Anglican Morning Devotion for 27 December 2021 Anno Domini
a ministry of the Anglican Orthodox Communion Worldwide
“Then said I, Woe is me! for I am undone; because I am a man of unclean lips, and I dwell in the midst of a people of unclean lips: for mine eyes have seen the King, the Lord of hosts. 6Then flew one of the seraphims unto me, having a live coal in his hand, which he had taken with the tongs from off the altar: 7And he laid it upon my mouth, and said, Lo, this hath touched thy lips; and thine iniquity is taken away, and thy sin purged. 8Also I heard the voice of the Lord, saying, Whom shall I send, and who will go for us? Then said I, Here am I; send me.” (Isaiah 6:5-8; all scripture quoted is from the King James Version)

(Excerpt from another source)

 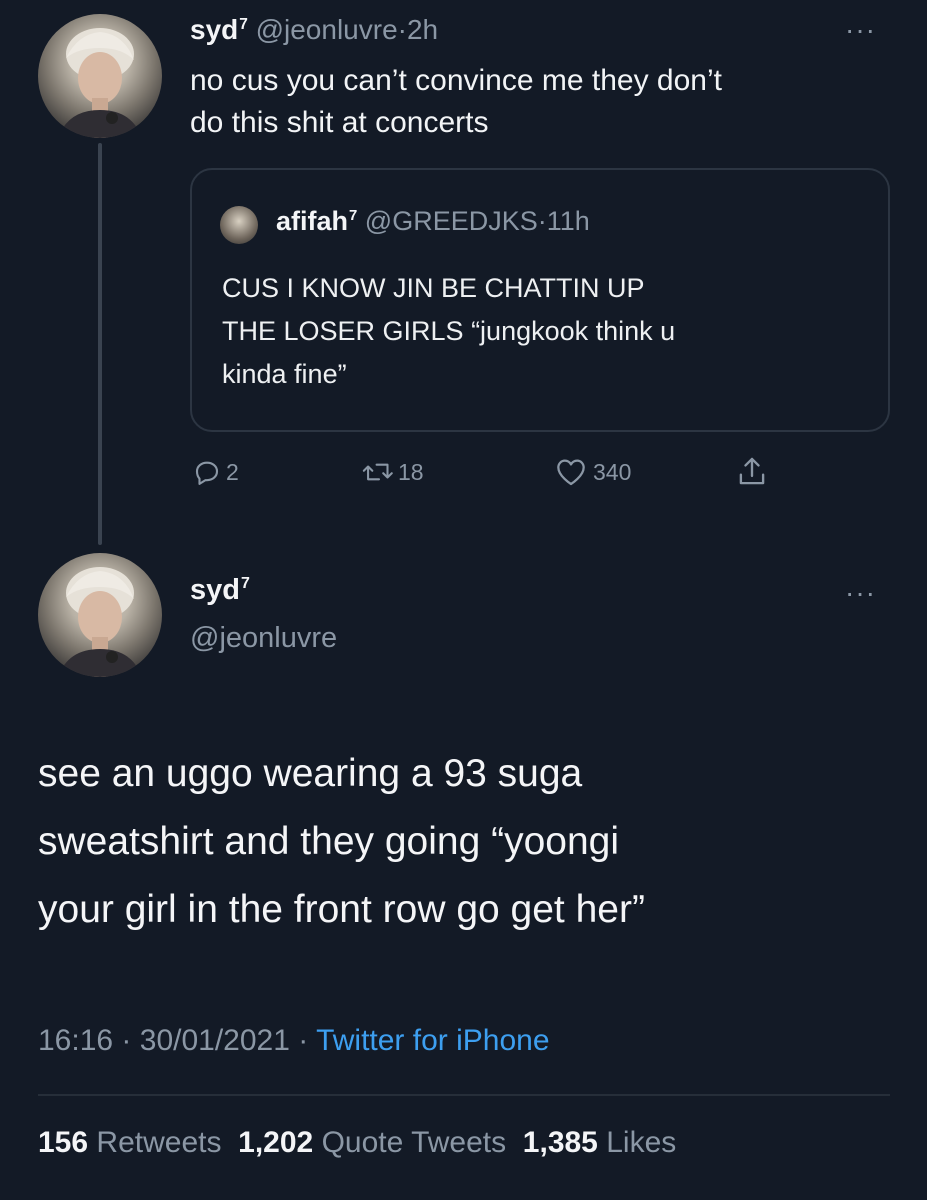 What do you see at coordinates (378, 472) in the screenshot?
I see `retweet-icon` at bounding box center [378, 472].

Isaiah was called by the Lord to be a major prophetic to His people, but Isaiah was unworthy of the calling and he knew it. So did the Lord know that Isaiah was not worthy when He chose and called him. It is true of every Christian – none are worthy, but God will always make us able to fulfill whatever role He calls us to undertake.
Isaiah was a man whose daily speech seems to have been careless and sometimes vulgar – just like all the company of his associates in Israel: “because I am a man of unclean lips, and I dwell in the midst of a people of unclean lips.” Do we erroneously suppose that God waited His call to Isaiah until Isaiah became worthy? He did not! God called Isaiah at the time in which Isaiah was not at all worthy. God issues those calls from among the unworthy, I believe, to demonstrate His great glory and power to MAKE worthy.

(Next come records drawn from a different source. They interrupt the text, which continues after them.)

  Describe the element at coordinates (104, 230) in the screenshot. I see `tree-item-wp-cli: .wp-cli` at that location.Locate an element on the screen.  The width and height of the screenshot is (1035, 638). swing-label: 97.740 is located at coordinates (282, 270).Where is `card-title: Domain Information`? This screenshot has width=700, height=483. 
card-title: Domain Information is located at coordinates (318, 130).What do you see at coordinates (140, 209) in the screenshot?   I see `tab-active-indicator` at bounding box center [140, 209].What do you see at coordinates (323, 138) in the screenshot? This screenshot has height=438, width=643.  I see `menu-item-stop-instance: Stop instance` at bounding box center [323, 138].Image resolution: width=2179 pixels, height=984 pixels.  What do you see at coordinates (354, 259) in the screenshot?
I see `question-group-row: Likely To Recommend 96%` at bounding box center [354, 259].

God did not randomly call Isaiah, but knew of His calling even long before Isaiah was conceived in his mother’s womb. Moses, too, was so called after being raised in the royal courts for forty years and exiled for forty years in the wilderness desert. He issued a long latent call to Saul (Paul) at the very moment that Saul was on the Damascus Road to persecute the Church of the Lord Jesus Christ and her people. Saul’s sins were more than the tongue, they were actually acted out in ways of terror: “And Saul, yet breathing out threatenings and slaughter against the disciples of the Lord, went unto the high priest, 2And desired of him letters to Damascus to the synagogues, that if he found any of this way, whether they were men or women, he might bring them bound unto Jerusalem.” (Acts 9:1-2) Yet, once Saul had seen the Lord, his plans changed immediately and he obeyed all that the Lord required.

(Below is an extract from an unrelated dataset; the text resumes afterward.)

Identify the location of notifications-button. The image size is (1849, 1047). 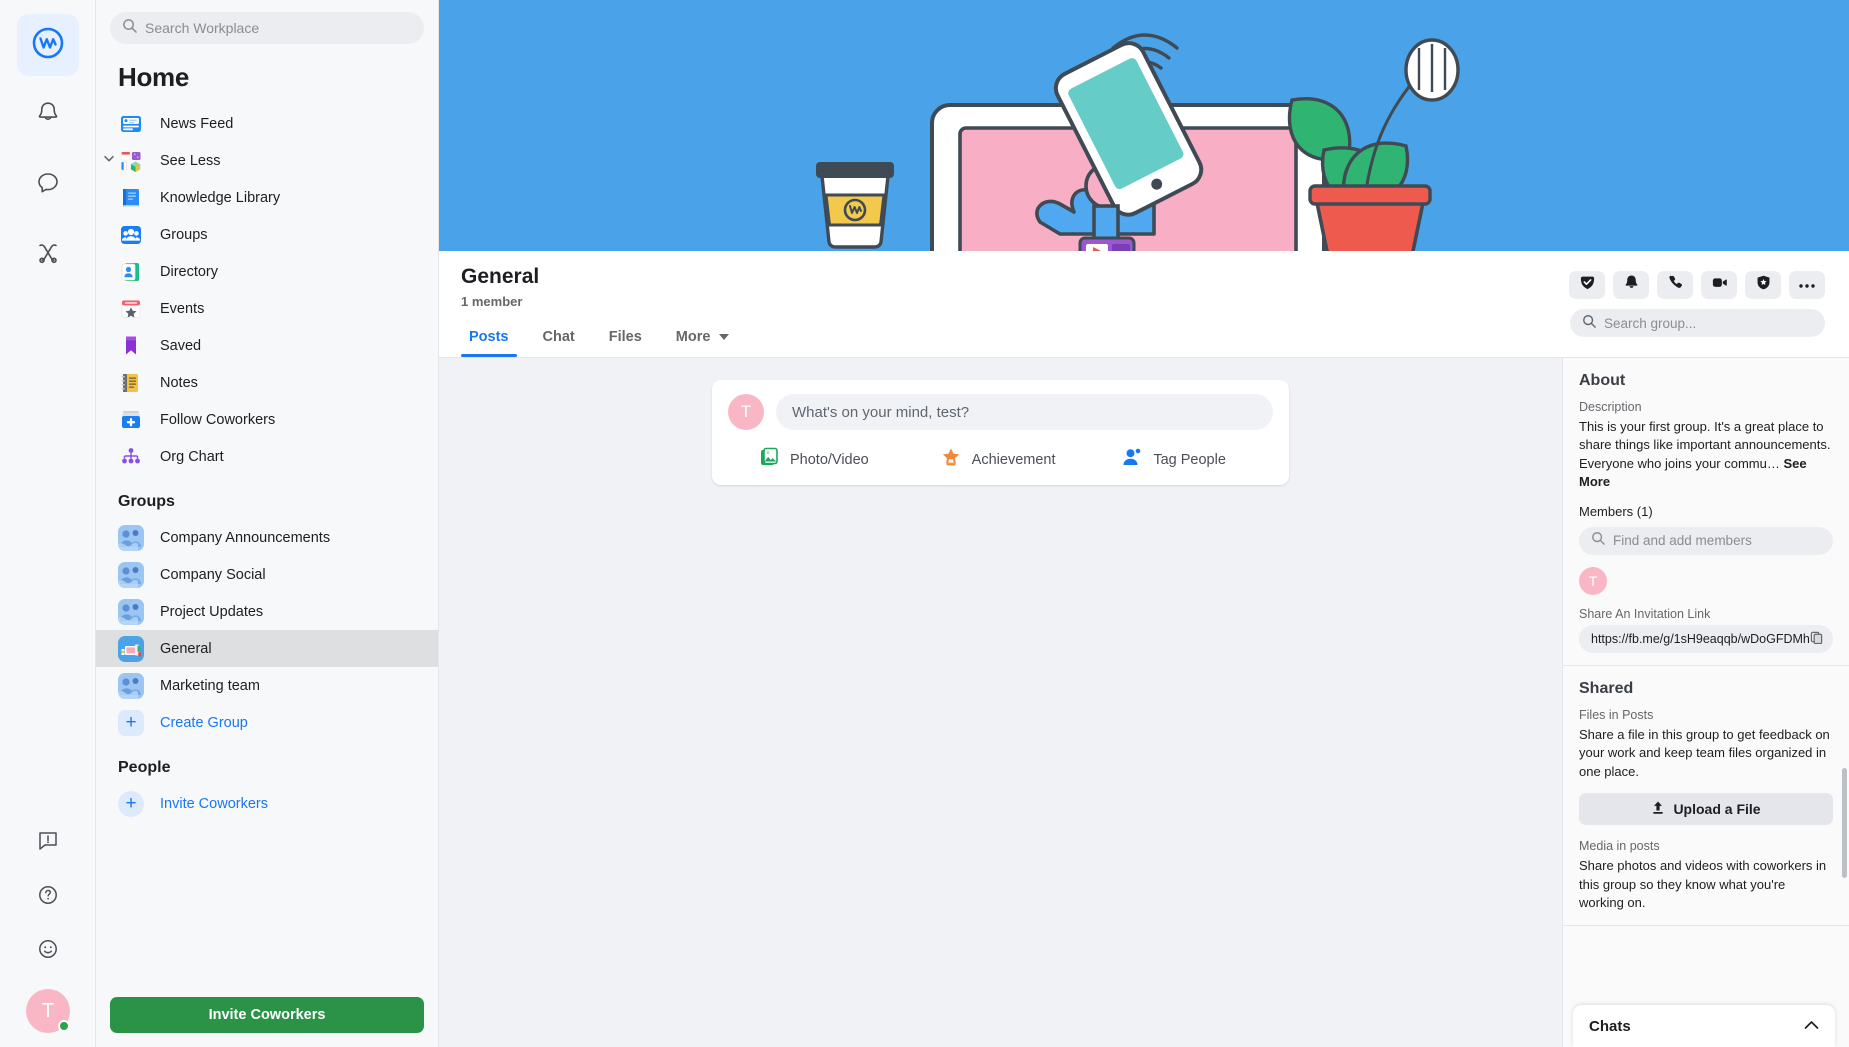
(1631, 285).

Like Saul, Isaiah had seen the Lord of Host with his own eyes. Once a man has an intimate knowledge of the Lord, how can he not serve Him!
Isaiah’s besetting sin was in his tongue of unclean lips and in his fellows with whom he had daily association. How could such a man serve God? Of course, the answer is simple – he cannot. But God can make whomever He calls worthy by granting His own imputed righteousness that will rule in the heart of the man He calls to serve. Before service, however, Isaiah’s troubling vocal sins must be dealt with. “Then flew one of the seraphims unto me, having a live coal in his hand, which he had taken with the tongs from off the altar: And he laid it upon my mouth, and said, Lo, this hath touched thy lips; and thine iniquity is taken away, and thy sin purged.” Once our hearts are made ready for the royal service, God will repeat the call to a ready servant: “Whom shall I send, and who will go for us?” This is a rhetorical question on the part of the Lord since He knows our hearts and thoughts before we think them. The immediate and correct response of Isaiah is like unto that of every called servant of the Lord: “Then said I, Here am I; send me.”
That which touches the altar of the Lord is made Holy. Isaiah’s unclean lips were touched by the hot coal from the altar and this made Isaiah a man worthy to prophesy for the Lord according to all that the Lord would command.
Even when the Lord calls us to service, we must have our minds, hearts and every member of our body made ready for the service. It was the Lord who enabled Moses, Jeremiah, Isaiah, and Saul to become His servants. They did not make themselves worthy. I personally know no minister of the Lord who will admit his worthiness to serve God in his own right. He must be made able and worthy by the Lord. And even when made worthy of the calling, that worthiness comes from the Lord and not the merits of the one called to service. Without the mercy and grace of God Almighty, we are all no more than Judas Iscariot who was a devil even at the moment of his calling.
The minister should be in constant prayer that all that he does and teaches is sanctioned in the Holy Word of God. “Wherefore the rather, brethren, give diligence to make your calling and election sure: for if ye do these things, ye shall never fall” (2 Peter 1:10) Then we may utter the words, “Send Me!”